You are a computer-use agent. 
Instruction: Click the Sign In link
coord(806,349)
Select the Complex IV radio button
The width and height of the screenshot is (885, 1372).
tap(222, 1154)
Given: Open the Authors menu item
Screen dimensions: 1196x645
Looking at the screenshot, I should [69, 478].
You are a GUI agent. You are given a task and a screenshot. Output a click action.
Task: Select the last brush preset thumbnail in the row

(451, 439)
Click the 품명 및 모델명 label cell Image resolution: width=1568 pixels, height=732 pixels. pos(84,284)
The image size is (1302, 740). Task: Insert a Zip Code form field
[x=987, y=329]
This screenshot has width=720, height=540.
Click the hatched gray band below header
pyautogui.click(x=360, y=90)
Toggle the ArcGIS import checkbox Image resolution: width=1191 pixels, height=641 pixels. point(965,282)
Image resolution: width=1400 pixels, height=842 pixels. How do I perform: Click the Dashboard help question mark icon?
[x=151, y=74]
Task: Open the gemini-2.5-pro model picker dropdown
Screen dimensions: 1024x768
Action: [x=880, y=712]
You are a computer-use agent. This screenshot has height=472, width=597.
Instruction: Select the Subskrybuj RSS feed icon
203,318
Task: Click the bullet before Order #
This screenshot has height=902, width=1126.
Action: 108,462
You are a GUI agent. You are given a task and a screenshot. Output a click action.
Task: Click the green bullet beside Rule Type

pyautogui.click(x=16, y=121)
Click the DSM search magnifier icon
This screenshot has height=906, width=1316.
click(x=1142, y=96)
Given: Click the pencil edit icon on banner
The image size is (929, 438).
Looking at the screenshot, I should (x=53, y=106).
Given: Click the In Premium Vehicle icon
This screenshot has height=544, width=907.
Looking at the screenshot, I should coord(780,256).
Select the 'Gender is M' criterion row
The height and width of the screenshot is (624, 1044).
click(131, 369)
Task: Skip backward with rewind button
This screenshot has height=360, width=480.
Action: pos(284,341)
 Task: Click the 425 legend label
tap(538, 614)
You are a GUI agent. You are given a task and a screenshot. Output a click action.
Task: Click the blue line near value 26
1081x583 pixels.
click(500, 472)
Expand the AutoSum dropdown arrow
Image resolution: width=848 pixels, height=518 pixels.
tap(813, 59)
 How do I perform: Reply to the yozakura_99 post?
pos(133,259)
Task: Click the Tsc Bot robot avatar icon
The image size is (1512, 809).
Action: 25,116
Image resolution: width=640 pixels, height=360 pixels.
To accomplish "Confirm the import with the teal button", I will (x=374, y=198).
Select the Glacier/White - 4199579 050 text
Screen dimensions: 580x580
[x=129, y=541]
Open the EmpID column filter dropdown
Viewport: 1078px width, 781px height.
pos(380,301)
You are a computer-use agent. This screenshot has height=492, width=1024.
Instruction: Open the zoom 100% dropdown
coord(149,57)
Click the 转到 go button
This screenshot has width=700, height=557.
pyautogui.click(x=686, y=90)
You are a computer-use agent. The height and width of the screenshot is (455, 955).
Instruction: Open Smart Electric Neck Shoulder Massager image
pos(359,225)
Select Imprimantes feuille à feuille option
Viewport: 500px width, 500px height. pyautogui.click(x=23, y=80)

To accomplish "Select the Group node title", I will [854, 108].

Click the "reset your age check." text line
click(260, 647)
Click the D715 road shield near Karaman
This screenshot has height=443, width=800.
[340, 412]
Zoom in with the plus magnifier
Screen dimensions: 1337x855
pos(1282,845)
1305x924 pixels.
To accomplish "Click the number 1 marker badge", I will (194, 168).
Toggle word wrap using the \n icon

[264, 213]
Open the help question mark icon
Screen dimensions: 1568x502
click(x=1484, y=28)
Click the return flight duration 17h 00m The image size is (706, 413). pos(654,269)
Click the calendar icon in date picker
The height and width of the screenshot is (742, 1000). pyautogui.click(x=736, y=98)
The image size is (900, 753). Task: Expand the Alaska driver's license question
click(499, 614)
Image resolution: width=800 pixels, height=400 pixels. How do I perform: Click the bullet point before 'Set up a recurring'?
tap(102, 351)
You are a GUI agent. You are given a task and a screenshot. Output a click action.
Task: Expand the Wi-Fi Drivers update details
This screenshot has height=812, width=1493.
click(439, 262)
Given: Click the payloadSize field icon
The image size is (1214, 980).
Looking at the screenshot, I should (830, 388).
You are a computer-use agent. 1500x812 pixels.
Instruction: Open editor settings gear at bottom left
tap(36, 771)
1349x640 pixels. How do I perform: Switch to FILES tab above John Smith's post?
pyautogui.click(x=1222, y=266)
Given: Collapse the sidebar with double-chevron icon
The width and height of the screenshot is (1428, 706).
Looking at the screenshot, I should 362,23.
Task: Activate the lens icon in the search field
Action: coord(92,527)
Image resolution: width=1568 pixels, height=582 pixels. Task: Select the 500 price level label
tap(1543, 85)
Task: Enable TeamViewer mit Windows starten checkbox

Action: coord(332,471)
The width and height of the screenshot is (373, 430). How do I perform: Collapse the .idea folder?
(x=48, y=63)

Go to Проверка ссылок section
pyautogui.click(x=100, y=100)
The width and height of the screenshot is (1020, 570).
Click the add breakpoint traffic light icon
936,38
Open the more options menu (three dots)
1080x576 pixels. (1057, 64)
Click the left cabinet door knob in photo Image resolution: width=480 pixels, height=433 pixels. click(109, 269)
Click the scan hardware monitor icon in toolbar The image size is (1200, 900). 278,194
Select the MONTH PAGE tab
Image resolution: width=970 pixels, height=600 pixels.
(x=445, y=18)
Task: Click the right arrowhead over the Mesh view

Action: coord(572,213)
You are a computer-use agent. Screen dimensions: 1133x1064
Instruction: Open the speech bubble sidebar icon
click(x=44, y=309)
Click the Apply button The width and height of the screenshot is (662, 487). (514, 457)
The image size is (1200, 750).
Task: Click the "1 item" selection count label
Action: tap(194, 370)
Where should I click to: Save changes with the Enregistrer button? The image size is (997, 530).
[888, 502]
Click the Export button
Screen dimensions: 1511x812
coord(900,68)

::::::::::

● **TO DO**: Every record above is to be copied exactly.

● **ANSWER FOR THE TASK**:
You are a computer-use agent. 
Instruction: Click the Sign In link
coord(806,349)
Select the Complex IV radio button
The width and height of the screenshot is (885, 1372).
tap(222, 1154)
Given: Open the Authors menu item
Screen dimensions: 1196x645
Looking at the screenshot, I should [69, 478].
You are a GUI agent. You are given a task and a screenshot. Output a click action.
Task: Select the last brush preset thumbnail in the row

(451, 439)
Click the 품명 및 모델명 label cell Image resolution: width=1568 pixels, height=732 pixels. pos(84,284)
The image size is (1302, 740). Task: Insert a Zip Code form field
[x=987, y=329]
This screenshot has width=720, height=540.
Click the hatched gray band below header
pyautogui.click(x=360, y=90)
Toggle the ArcGIS import checkbox Image resolution: width=1191 pixels, height=641 pixels. point(965,282)
Image resolution: width=1400 pixels, height=842 pixels. How do I perform: Click the Dashboard help question mark icon?
[x=151, y=74]
Task: Open the gemini-2.5-pro model picker dropdown
Screen dimensions: 1024x768
Action: [x=880, y=712]
You are a computer-use agent. This screenshot has height=472, width=597.
Instruction: Select the Subskrybuj RSS feed icon
203,318
Task: Click the bullet before Order #
This screenshot has height=902, width=1126.
Action: 108,462
You are a GUI agent. You are given a task and a screenshot. Output a click action.
Task: Click the green bullet beside Rule Type

pyautogui.click(x=16, y=121)
Click the DSM search magnifier icon
This screenshot has height=906, width=1316.
click(x=1142, y=96)
Given: Click the pencil edit icon on banner
The image size is (929, 438).
Looking at the screenshot, I should (x=53, y=106).
Given: Click the In Premium Vehicle icon
This screenshot has height=544, width=907.
Looking at the screenshot, I should coord(780,256).
Select the 'Gender is M' criterion row
The height and width of the screenshot is (624, 1044).
click(131, 369)
Task: Skip backward with rewind button
This screenshot has height=360, width=480.
Action: pos(284,341)
 Task: Click the 425 legend label
tap(538, 614)
You are a GUI agent. You are given a task and a screenshot. Output a click action.
Task: Click the blue line near value 26
1081x583 pixels.
click(500, 472)
Expand the AutoSum dropdown arrow
Image resolution: width=848 pixels, height=518 pixels.
tap(813, 59)
 How do I perform: Reply to the yozakura_99 post?
pos(133,259)
Task: Click the Tsc Bot robot avatar icon
The image size is (1512, 809).
Action: 25,116
Image resolution: width=640 pixels, height=360 pixels.
To accomplish "Confirm the import with the teal button", I will (x=374, y=198).
Select the Glacier/White - 4199579 050 text
Screen dimensions: 580x580
[x=129, y=541]
Open the EmpID column filter dropdown
Viewport: 1078px width, 781px height.
pos(380,301)
You are a computer-use agent. This screenshot has height=492, width=1024.
Instruction: Open the zoom 100% dropdown
coord(149,57)
Click the 转到 go button
This screenshot has width=700, height=557.
pyautogui.click(x=686, y=90)
You are a computer-use agent. The height and width of the screenshot is (455, 955).
Instruction: Open Smart Electric Neck Shoulder Massager image
pos(359,225)
Select Imprimantes feuille à feuille option
Viewport: 500px width, 500px height. pyautogui.click(x=23, y=80)

To accomplish "Select the Group node title", I will [854, 108].

Click the "reset your age check." text line
click(260, 647)
Click the D715 road shield near Karaman
This screenshot has height=443, width=800.
[340, 412]
Zoom in with the plus magnifier
Screen dimensions: 1337x855
pos(1282,845)
1305x924 pixels.
To accomplish "Click the number 1 marker badge", I will (194, 168).
Toggle word wrap using the \n icon

[264, 213]
Open the help question mark icon
Screen dimensions: 1568x502
click(x=1484, y=28)
Click the return flight duration 17h 00m The image size is (706, 413). pos(654,269)
Click the calendar icon in date picker
The height and width of the screenshot is (742, 1000). pyautogui.click(x=736, y=98)
The image size is (900, 753). Task: Expand the Alaska driver's license question
click(499, 614)
Image resolution: width=800 pixels, height=400 pixels. How do I perform: Click the bullet point before 'Set up a recurring'?
tap(102, 351)
You are a GUI agent. You are given a task and a screenshot. Output a click action.
Task: Expand the Wi-Fi Drivers update details
This screenshot has height=812, width=1493.
click(439, 262)
Given: Click the payloadSize field icon
The image size is (1214, 980).
Looking at the screenshot, I should (830, 388).
You are a computer-use agent. 1500x812 pixels.
Instruction: Open editor settings gear at bottom left
tap(36, 771)
1349x640 pixels. How do I perform: Switch to FILES tab above John Smith's post?
pyautogui.click(x=1222, y=266)
Given: Collapse the sidebar with double-chevron icon
The width and height of the screenshot is (1428, 706).
Looking at the screenshot, I should 362,23.
Task: Activate the lens icon in the search field
Action: coord(92,527)
Image resolution: width=1568 pixels, height=582 pixels. Task: Select the 500 price level label
tap(1543, 85)
Task: Enable TeamViewer mit Windows starten checkbox

Action: coord(332,471)
The width and height of the screenshot is (373, 430). How do I perform: Collapse the .idea folder?
(x=48, y=63)

Go to Проверка ссылок section
pyautogui.click(x=100, y=100)
The width and height of the screenshot is (1020, 570).
Click the add breakpoint traffic light icon
936,38
Open the more options menu (three dots)
1080x576 pixels. (1057, 64)
Click the left cabinet door knob in photo Image resolution: width=480 pixels, height=433 pixels. click(109, 269)
Click the scan hardware monitor icon in toolbar The image size is (1200, 900). 278,194
Select the MONTH PAGE tab
Image resolution: width=970 pixels, height=600 pixels.
(x=445, y=18)
Task: Click the right arrowhead over the Mesh view

Action: coord(572,213)
You are a computer-use agent. Screen dimensions: 1133x1064
Instruction: Open the speech bubble sidebar icon
click(x=44, y=309)
Click the Apply button The width and height of the screenshot is (662, 487). (514, 457)
The image size is (1200, 750).
Task: Click the "1 item" selection count label
Action: tap(194, 370)
Where should I click to: Save changes with the Enregistrer button? The image size is (997, 530).
[888, 502]
Click the Export button
Screen dimensions: 1511x812
coord(900,68)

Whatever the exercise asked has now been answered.